— Texto em estudo —
○ ○ ○ ○ ○
Ardo de zelo pelo Senhor (1Reis 19, 10).

Gerar, cuidar e proteger são alguns dos carismas que vemos em Maria, a Mãe de Deus e nossa Mãe. Quando penso nas diversas comunidades carmelitas de homens e mulheres em todo o mundo, impressiona-me a importância que esta Festa tem para todos nós. Em alguns lugares dura apenas um dia; noutros lugares são três dias de reflexão e oração e, noutros, são nove dias de novena. As celebrações estão imbuídas de fervor e devoção e da convicção que nos faz pensar que talvez este seja um momento no qual nós, como carmelitas, somos mais zelo­sos.

O mundo de hoje está a pedir-nos que sejamos zelosos. Os carmelitas repetiram as palavras do profeta Elias ao longo dos séculos: “Ardo de zelo pelo Senhor, Deus dos exércitos” (1Reis, 19, 10). A nossa celebração da Festa de Nossa Senhora do Carmo pode ser um momento muito apropriado para renovar, reviver e direccionar o nosso zelo. Quatro dias depois tere­mos outra oportunidade, quando celebrarmos a festa do profeta Elias.

O zelo é um dom. Por isso, temos de pedi-lo na oração. Temos que pedir a Deus que nos dê o zelo para sermos o que dizemos ser. Mas a palavra “zelo” nem sempre é atractiva. Às ve­zes soa a extremismo. Não sentimos automaticamente o desejo desse zelo. Recordo o zelo de João Baptista, a voz que clama no deserto, que se alimentava de gafanhotos e mel silves­tre (Mc 1, 7), e comparo-o com a calma de Jesus a falar às pessoas na sinagoga (Lc 4, 21-22). Penso no Evan­gelho, onde vemos Cristo na Cruz e Maria e João junto dela. Todos estes mo­mentos são de zelo, se por zelo entendemos um coração que arde de desejo de tudo o que é bom e um espírito que se esforça e se sacrifica por consegui-lo. A globalização do zelo pode se o antí­doto para a globalização da indiferença, de que o Papa Francisco tantas vezes fala. 

E ninguém era abandonado na sua necessidade (Act 2, 45).
○ ○ ○ ○ ○
— Dados fornecidos —

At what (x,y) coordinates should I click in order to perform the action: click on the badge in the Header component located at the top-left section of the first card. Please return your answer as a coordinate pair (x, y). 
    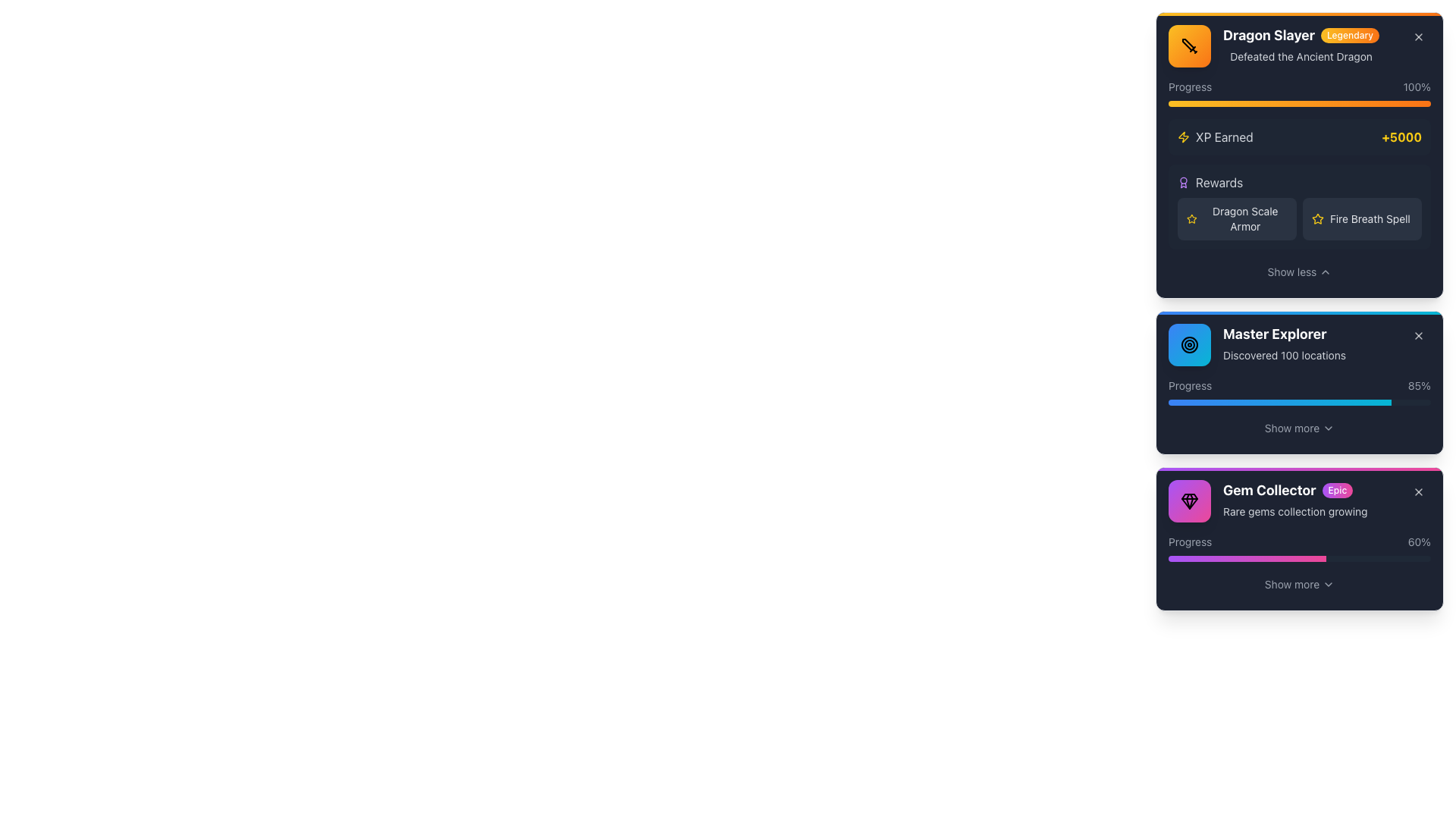
    Looking at the image, I should click on (1298, 46).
○ ○ ○ ○ ○
— Requisitos das tarefas —
1. Enumere as referências bíblicas indicadas entre parênteses no texto, mencionando cada uma apenas uma vez.
2. Transcreva do texto o trecho que vai de “O mundo de hoje” até “do profeta Elias.”, inclusive.
3. De acordo com o texto, quantos dias depois da Festa de Nossa Senhora do Carmo se celebra a festa do profeta Elias?
A listagem constitui material independente do texto.

— Respostas por tarefa —
1. 1Reis 19, 10; Mc 1, 7; Lc 4, 21-22; Act 2, 45

2.
O mundo de hoje está a pedir-nos que sejamos zelosos. Os carmelitas repetiram as palavras do profeta Elias ao longo dos séculos: “Ardo de zelo pelo Senhor, Deus dos exércitos” (1Reis, 19, 10). A nossa celebração da Festa de Nossa Senhora do Carmo pode ser um momento muito apropriado para renovar, reviver e direccionar o nosso zelo. Quatro dias depois tere­mos outra oportunidade, quando celebrarmos a festa do profeta Elias.

3. Quatro dias depois.